The simulation should be close to -1/9 as expected.

>n=100000; sum(onegame(random(1,n),random(1,n),random(1,n))/n)

-0.10889

I recently found the following game in a beautiful book by Peter Winkler (Mathematische Rätsel für Liebhaber). The game starts with a row of coins of various values. The players in turn can take a coin from either end of the row. The problem is to show that the first player cannot lose if the game starts with an even number of coins. I will present the solution at the end of the notebook.

The following is just a programming lesson, and has nothing to do with numerical math or symbolic solutions. We will compute the optimal strategy for this game.

So we start by defining a simple recursive function for the optimal value a player can achieve.
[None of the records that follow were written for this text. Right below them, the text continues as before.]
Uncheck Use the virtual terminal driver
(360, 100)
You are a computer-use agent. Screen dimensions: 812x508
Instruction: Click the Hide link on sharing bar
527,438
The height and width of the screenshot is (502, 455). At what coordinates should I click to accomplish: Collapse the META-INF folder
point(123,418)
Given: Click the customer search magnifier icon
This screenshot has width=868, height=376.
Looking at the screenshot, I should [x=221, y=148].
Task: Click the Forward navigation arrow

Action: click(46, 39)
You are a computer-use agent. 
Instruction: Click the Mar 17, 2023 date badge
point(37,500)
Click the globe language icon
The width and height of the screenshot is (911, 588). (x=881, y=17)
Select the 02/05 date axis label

The vector x contains the values of the coins.

>function f(x) ... n=cols(x); if n>1 then return max(x[1]-f(x[2:n]),x[n]-f(x[1:n-1])) else return x[1] endif endfunction

It should not be too difficult to see, why this works. Let us test some examples, where the optimal strategy is clear. E.g., if the coins are increasing from the left to right, it is obviously(?) best to take the coins at the large end.

E.g., the win for the first player is n (1 at each take), if the coins are 1 to 2n.

>f(1:10)

5

In the next example, we have to take ones, until the second player is forced to uncover the 10. So the win is 10-1=9.

>f([1,10,1,1,1,1,1,1])

9

If we want to know the optimal move, we need to return it too. So I change the code a bit.
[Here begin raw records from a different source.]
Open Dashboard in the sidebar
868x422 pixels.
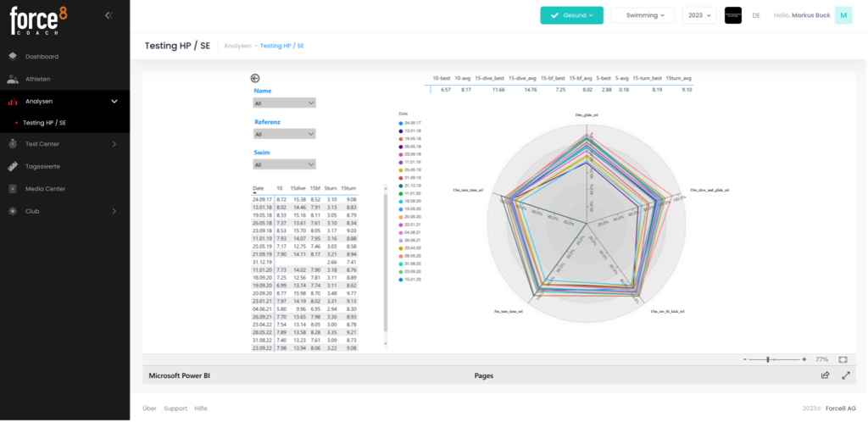42,57
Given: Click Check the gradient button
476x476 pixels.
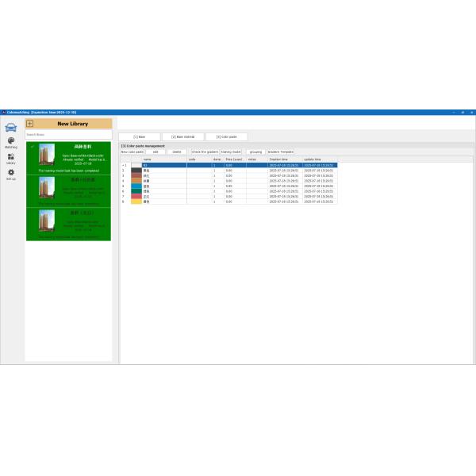Looking at the screenshot, I should click(205, 152).
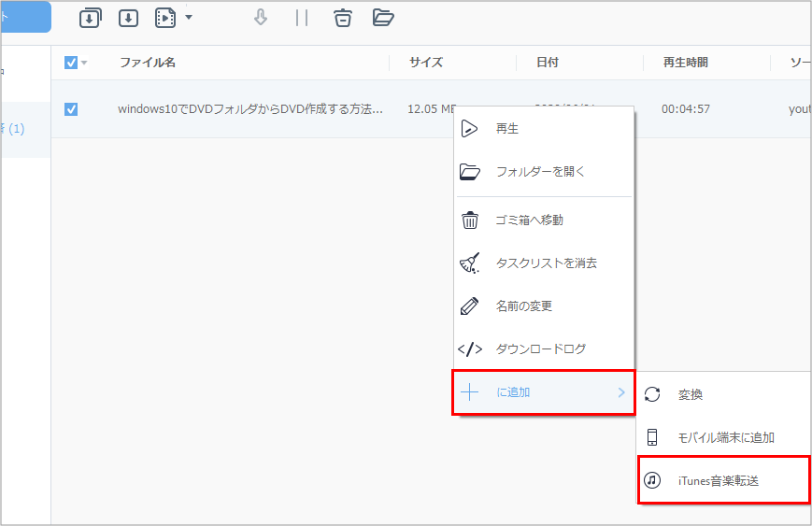
Task: Expand the arrow beside the video icon
Action: click(x=189, y=18)
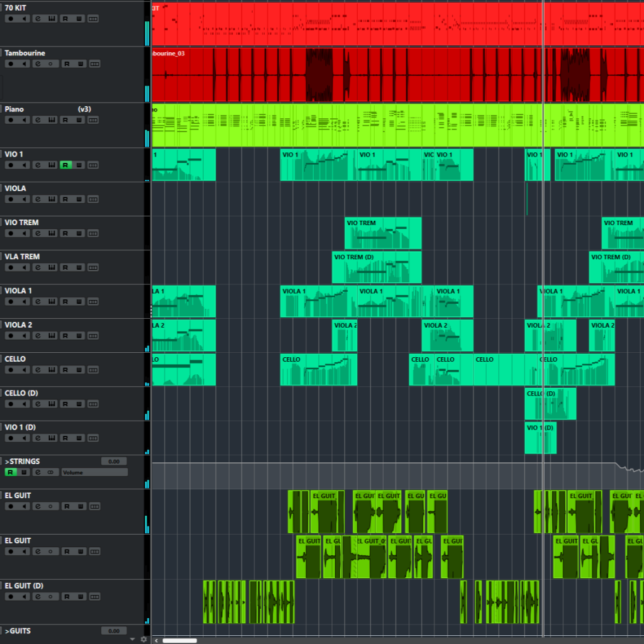Image resolution: width=644 pixels, height=644 pixels.
Task: Open channel settings for the VIO 1 track
Action: click(x=38, y=165)
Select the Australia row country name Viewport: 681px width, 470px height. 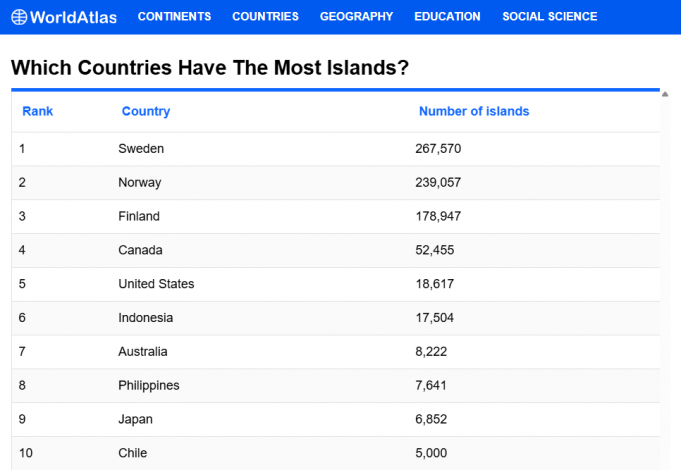[143, 352]
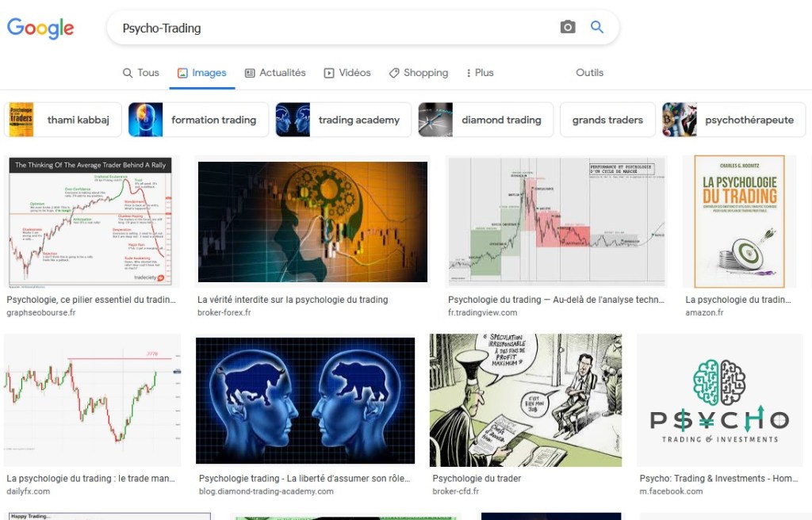
Task: Open the Plus three-dots menu
Action: 480,72
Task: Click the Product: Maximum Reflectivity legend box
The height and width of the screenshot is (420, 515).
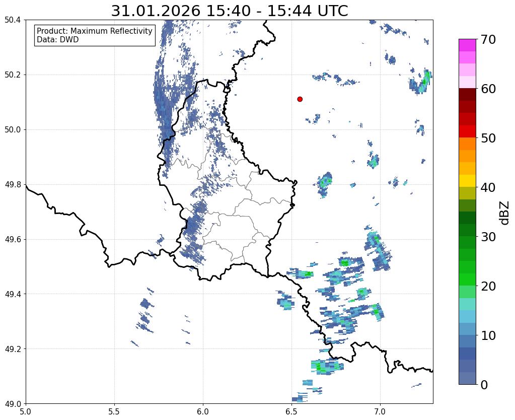Action: point(95,35)
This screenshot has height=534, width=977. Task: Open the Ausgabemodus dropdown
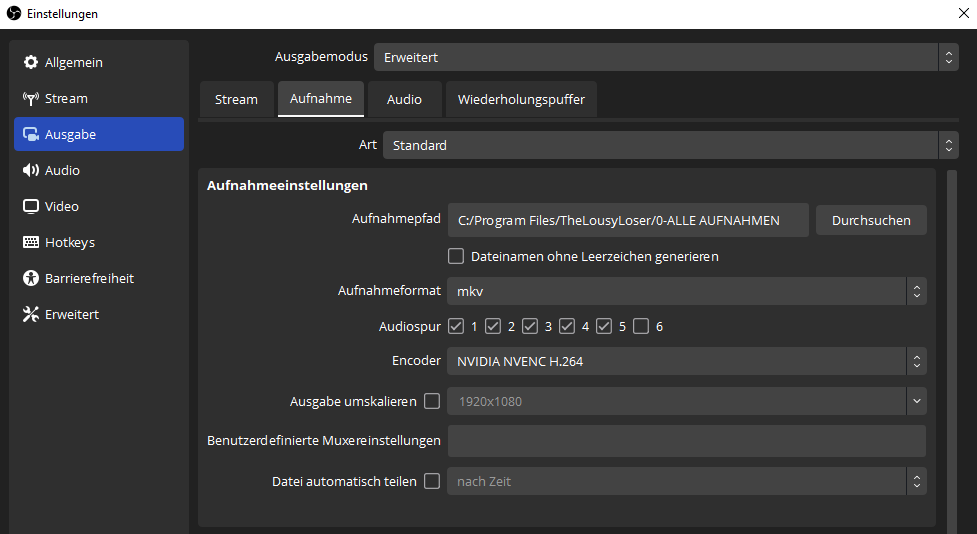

>function fi(x) ... n=cols(x); if n>1 then e=extrema([x[1]-(fi(x[2:n])),x[n]-(fi(x[1:n-1]))]); return {e[3],e[4]} else return {x[1],1} endif endfunction

>side=["left","right"];

1 means left and, and 2 means right end.

>{a,i}=fi(1:10); a, side[i],

5 right

For a challenge, let us simulate an optimal game.
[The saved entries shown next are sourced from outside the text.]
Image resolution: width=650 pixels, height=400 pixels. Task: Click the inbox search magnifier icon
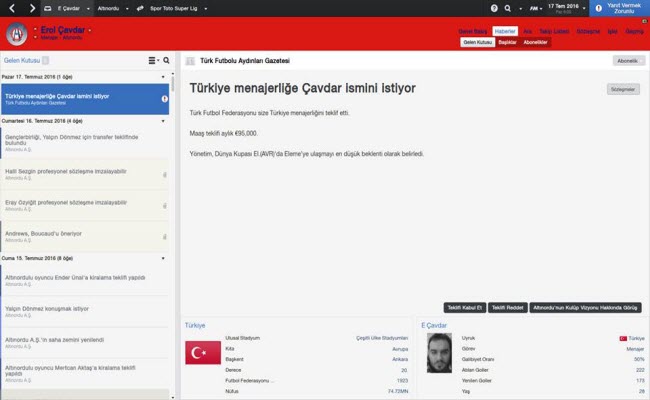tap(166, 61)
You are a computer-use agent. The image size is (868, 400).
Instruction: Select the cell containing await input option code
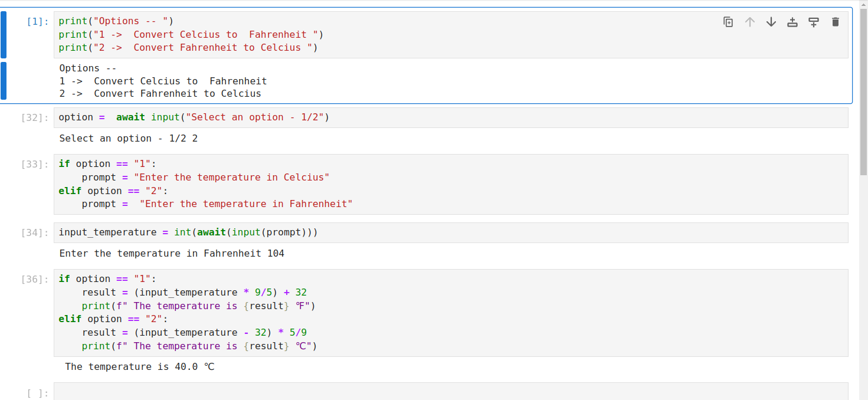[236, 117]
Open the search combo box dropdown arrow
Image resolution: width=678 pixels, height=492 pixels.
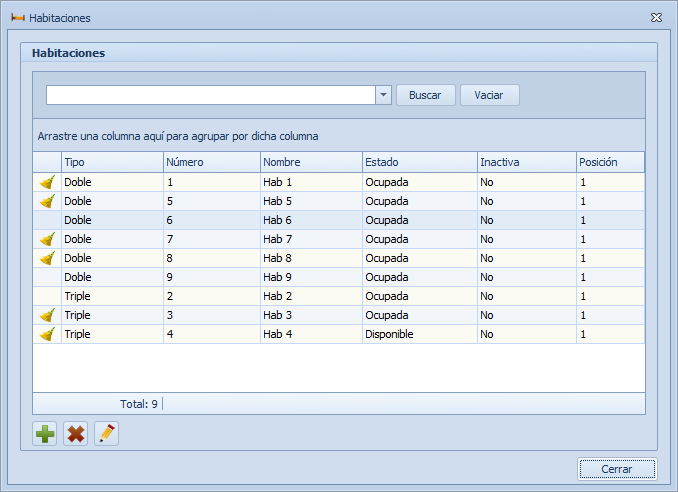[383, 95]
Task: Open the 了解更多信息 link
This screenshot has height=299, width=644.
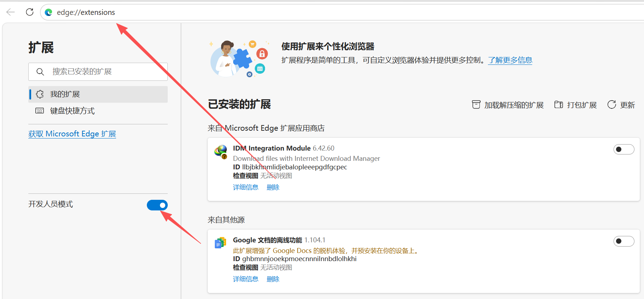Action: [x=510, y=60]
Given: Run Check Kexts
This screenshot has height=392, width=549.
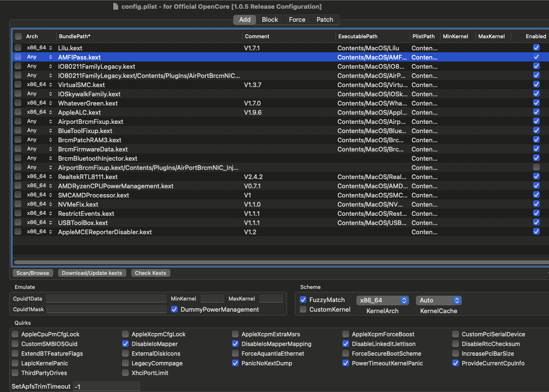Looking at the screenshot, I should tap(150, 273).
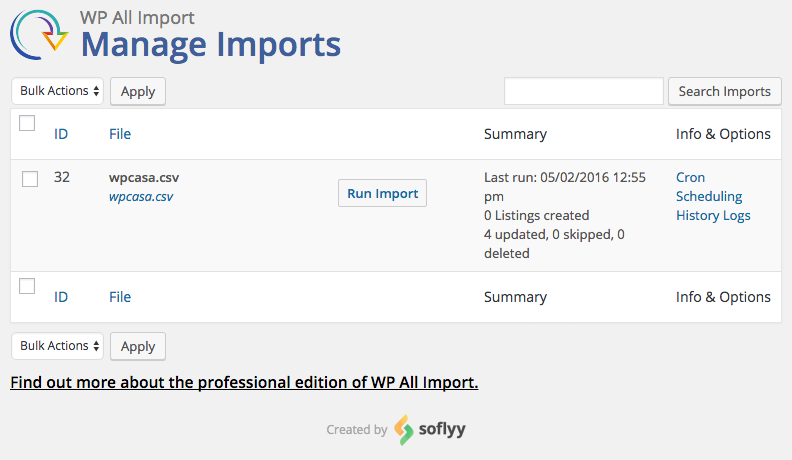Click the Search Imports button
Image resolution: width=792 pixels, height=460 pixels.
pyautogui.click(x=724, y=91)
>function simulate (x) ... n=cols(x); if mod(n,2)==0 then "A takes:" else "B takes:" endif; if n==1 then x[1], return x[1]; endif {a,i}=fi(x); if i==1 then x[1]|" from the left", simulate(x[2:n]); else x[n]|" from the right", simulate(x[1:n-1]); endif return a endfunction

>v=simulate([1,10,20,30,10,1]); "Result:", v,

1 from the right 1 from the left 10 from the left 20 from the left 30 from the left 10 Result: 10

>simulate(1:5);

5 from the right 4 from the right 3 from the right 2 from the right 1

The recursion in the example above works for a small number n of coins. However, it generates 2^n function calls.

To avoid this in a recursive algorithm, we can add some memory for function results. In fact, there are only n^2 possible coin positions during the game.

So we add a matrix to denote the optimal value for the position x[i],...,x[j] in A[i,j] and the optimal move in I[i,j]. We set up the matrices once, and use the fact that Euler passes matrices by reference. Assigning to a submatrix will in fact change the matrix.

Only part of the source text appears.